Faire des démarches pour trouver un emploi convenable

[31] L’appelante a démontré qu’elle aurait fait assez de démarches pour se trouver un emploi convenable si elle n’avait pas été malade.

[32] Elle dit que si elle avait été capable de travailler, elle l’aurait fait pendant sa grossesse parce que son mari et elle ont beaucoup de dettes et ne peuvent pas se permettre de s’absenter du travailNote de bas de page 11. Elle ajoute qu’ils vivent avec la famille de son mari parce qu’ils n’ont pas les moyens de déménager.

[33] Les messages textes fournis par l’appelante indiquent qu’elle avait [traduction] « des choses à terminer » au travail, et son amie ou ami l’a taquinée parce qu’elle faisait comme si [traduction] « le bébé peut attendreNote de bas de page 12 ». De plus, elle [traduction] « se sentait coupable » d’avoir été contrainte de recevoir des prestations de maladie parce que son employeur avait de la difficulté à trouver du personnelNote de bas de page 13.

[34] Cet élément de preuve montre que si elle n’avait pas été malade, l’appelante aurait fait des démarches pour trouver du travail.

Limiter indûment ses chances de retourner travailler

[35] L’appelante n’a pas établi de conditions personnelles qui auraient pu limiter indûment ses chances de retourner travailler.

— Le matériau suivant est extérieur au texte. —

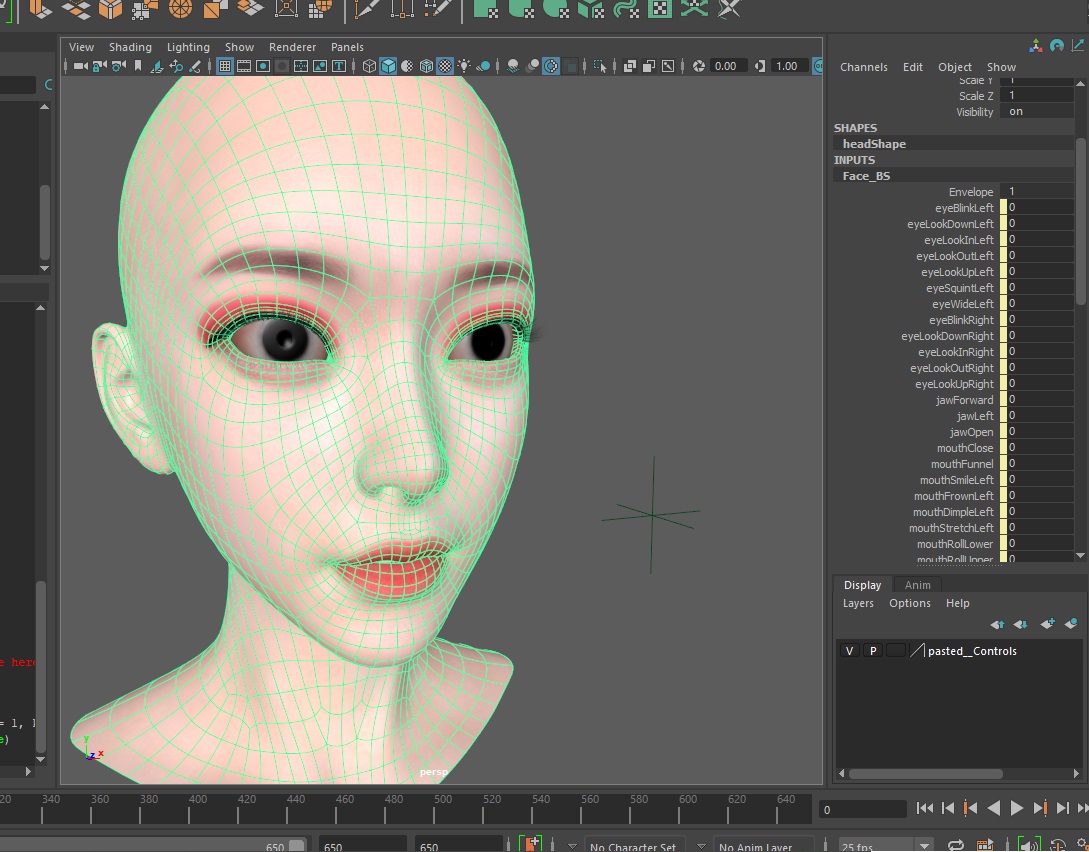Click the isolate select icon
The width and height of the screenshot is (1089, 852).
600,66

[36] L’appelante affirme qu’elle n’a pas établi de conditions personnelles puisqu’on l’a empêchée de travailler en raison d’une maladie avant l’accouchement. Son médecin l’a mise en arrêt de travail en raison d’une maladie liée à sa grossesse.

[37] L’état de santé de l’appelante n’a pas changé après que la Commission l’a déclarée inadmissible, et sa maladie a persisté après sa date d’accouchement.

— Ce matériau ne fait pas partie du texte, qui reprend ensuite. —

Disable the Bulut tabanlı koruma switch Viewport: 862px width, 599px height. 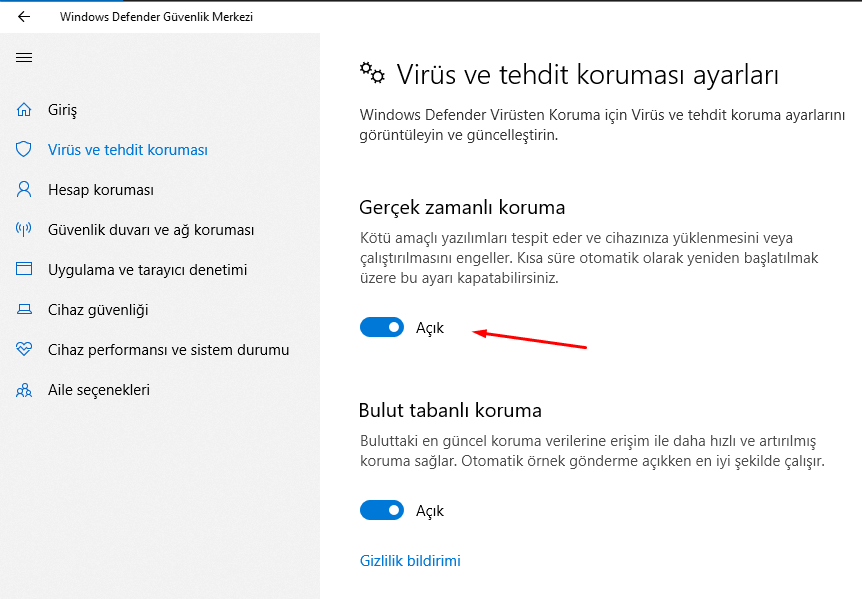tap(382, 510)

[38] Le Règlement sur l’assurance-emploi précise qu’une partie prestataire doit être en assez bonne santé et physiquement capable d’effectuer les tâches pour qu’un emploi soit convenableNote de bas de page 14. Par conséquent, le fait que l’appelante était malade avant son accouchement n’est pas une condition personnelle qui aurait limité indûment ses chances de retourner travailler.

[39] Par conséquent, je conclus que l’appelante n’a pas établi de conditions personnelles qui auraient limité ses chances de retourner travailler.

Alors, la prestataire aurait-elle été disponible pour travailler?

[40] Selon mes conclusions fondées sur les trois éléments, je conclus que l’appelante a démontré que si elle n’avait pas été malade, elle aurait répondu aux exigences des trois éléments.

[41] Par conséquent, l’appelante aurait été disponible pour travailler si elle n’avait pas été malade.

Conclusion

[42] L’appel est accueilli.

[43] L’appelante est admissible à des prestations de maladie jusqu’au 23 août 2022.